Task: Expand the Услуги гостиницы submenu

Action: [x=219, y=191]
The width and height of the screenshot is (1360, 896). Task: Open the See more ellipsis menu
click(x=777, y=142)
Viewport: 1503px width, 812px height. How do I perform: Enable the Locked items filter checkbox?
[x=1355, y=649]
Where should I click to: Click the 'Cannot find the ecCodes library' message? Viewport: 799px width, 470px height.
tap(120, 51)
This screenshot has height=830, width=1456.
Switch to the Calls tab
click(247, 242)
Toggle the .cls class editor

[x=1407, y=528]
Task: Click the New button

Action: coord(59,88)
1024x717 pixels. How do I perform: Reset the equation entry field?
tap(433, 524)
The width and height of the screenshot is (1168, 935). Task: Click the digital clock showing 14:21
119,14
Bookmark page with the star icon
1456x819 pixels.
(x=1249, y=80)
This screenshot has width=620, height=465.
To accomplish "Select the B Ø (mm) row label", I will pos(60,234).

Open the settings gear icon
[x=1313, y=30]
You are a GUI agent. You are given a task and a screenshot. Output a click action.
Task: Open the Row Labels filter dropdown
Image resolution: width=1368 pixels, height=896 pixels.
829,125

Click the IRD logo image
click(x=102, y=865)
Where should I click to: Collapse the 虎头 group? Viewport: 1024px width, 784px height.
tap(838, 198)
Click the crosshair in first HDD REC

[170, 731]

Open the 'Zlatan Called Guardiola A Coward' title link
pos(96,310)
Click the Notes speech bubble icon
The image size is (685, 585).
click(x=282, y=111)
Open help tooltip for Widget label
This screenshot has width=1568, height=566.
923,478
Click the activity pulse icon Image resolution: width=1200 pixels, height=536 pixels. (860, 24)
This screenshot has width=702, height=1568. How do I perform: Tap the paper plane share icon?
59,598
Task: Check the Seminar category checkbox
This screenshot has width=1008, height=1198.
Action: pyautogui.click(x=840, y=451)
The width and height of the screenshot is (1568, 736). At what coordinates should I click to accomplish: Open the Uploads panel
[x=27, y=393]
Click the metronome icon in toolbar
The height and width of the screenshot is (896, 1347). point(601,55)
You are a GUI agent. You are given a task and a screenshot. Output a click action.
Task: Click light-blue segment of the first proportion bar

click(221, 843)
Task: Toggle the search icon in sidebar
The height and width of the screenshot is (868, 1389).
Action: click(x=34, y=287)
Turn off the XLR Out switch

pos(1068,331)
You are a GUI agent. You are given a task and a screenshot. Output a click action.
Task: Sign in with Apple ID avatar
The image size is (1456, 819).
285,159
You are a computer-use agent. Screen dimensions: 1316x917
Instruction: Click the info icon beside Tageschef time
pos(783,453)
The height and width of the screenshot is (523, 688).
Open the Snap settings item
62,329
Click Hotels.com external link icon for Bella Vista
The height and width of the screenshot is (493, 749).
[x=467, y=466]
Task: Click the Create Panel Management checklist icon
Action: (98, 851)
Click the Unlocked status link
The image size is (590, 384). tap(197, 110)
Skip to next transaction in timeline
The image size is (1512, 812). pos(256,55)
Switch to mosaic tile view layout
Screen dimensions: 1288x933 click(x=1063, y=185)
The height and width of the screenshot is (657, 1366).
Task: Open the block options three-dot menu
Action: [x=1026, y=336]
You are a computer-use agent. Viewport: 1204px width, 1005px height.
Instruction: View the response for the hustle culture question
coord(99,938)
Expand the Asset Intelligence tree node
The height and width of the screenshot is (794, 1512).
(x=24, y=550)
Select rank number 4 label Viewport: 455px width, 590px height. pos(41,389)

| WHAT IS EXPECTED |
Please write out every one of the lines above again, word for word and unchanged.

| ANSWER TO THE PROBLEM |
Task: Expand the Услуги гостиницы submenu

Action: [x=219, y=191]
The width and height of the screenshot is (1360, 896). Task: Open the See more ellipsis menu
click(x=777, y=142)
Viewport: 1503px width, 812px height. How do I perform: Enable the Locked items filter checkbox?
[x=1355, y=649]
Where should I click to: Click the 'Cannot find the ecCodes library' message? Viewport: 799px width, 470px height.
tap(120, 51)
This screenshot has height=830, width=1456.
Switch to the Calls tab
click(247, 242)
Toggle the .cls class editor

[x=1407, y=528]
Task: Click the New button

Action: coord(59,88)
1024x717 pixels. How do I perform: Reset the equation entry field?
tap(433, 524)
The width and height of the screenshot is (1168, 935). Task: Click the digital clock showing 14:21
119,14
Bookmark page with the star icon
1456x819 pixels.
(x=1249, y=80)
This screenshot has width=620, height=465.
To accomplish "Select the B Ø (mm) row label", I will pos(60,234).

Open the settings gear icon
[x=1313, y=30]
You are a GUI agent. You are given a task and a screenshot. Output a click action.
Task: Open the Row Labels filter dropdown
Image resolution: width=1368 pixels, height=896 pixels.
829,125

Click the IRD logo image
click(x=102, y=865)
Where should I click to: Collapse the 虎头 group? Viewport: 1024px width, 784px height.
tap(838, 198)
Click the crosshair in first HDD REC

[170, 731]

Open the 'Zlatan Called Guardiola A Coward' title link
pos(96,310)
Click the Notes speech bubble icon
The image size is (685, 585).
click(x=282, y=111)
Open help tooltip for Widget label
This screenshot has width=1568, height=566.
923,478
Click the activity pulse icon Image resolution: width=1200 pixels, height=536 pixels. (860, 24)
This screenshot has width=702, height=1568. How do I perform: Tap the paper plane share icon?
59,598
Task: Check the Seminar category checkbox
This screenshot has width=1008, height=1198.
Action: pyautogui.click(x=840, y=451)
The width and height of the screenshot is (1568, 736). At what coordinates should I click to accomplish: Open the Uploads panel
[x=27, y=393]
Click the metronome icon in toolbar
The height and width of the screenshot is (896, 1347). point(601,55)
You are a GUI agent. You are given a task and a screenshot. Output a click action.
Task: Click light-blue segment of the first proportion bar

click(221, 843)
Task: Toggle the search icon in sidebar
The height and width of the screenshot is (868, 1389).
Action: click(x=34, y=287)
Turn off the XLR Out switch

pos(1068,331)
You are a GUI agent. You are given a task and a screenshot. Output a click action.
Task: Sign in with Apple ID avatar
The image size is (1456, 819).
285,159
You are a computer-use agent. Screen dimensions: 1316x917
Instruction: Click the info icon beside Tageschef time
pos(783,453)
The height and width of the screenshot is (523, 688).
Open the Snap settings item
62,329
Click Hotels.com external link icon for Bella Vista
The height and width of the screenshot is (493, 749).
[x=467, y=466]
Task: Click the Create Panel Management checklist icon
Action: (98, 851)
Click the Unlocked status link
The image size is (590, 384). tap(197, 110)
Skip to next transaction in timeline
The image size is (1512, 812). pos(256,55)
Switch to mosaic tile view layout
Screen dimensions: 1288x933 click(x=1063, y=185)
The height and width of the screenshot is (657, 1366).
Task: Open the block options three-dot menu
Action: [x=1026, y=336]
You are a computer-use agent. Viewport: 1204px width, 1005px height.
Instruction: View the response for the hustle culture question
coord(99,938)
Expand the Asset Intelligence tree node
The height and width of the screenshot is (794, 1512).
(x=24, y=550)
Select rank number 4 label Viewport: 455px width, 590px height. pos(41,389)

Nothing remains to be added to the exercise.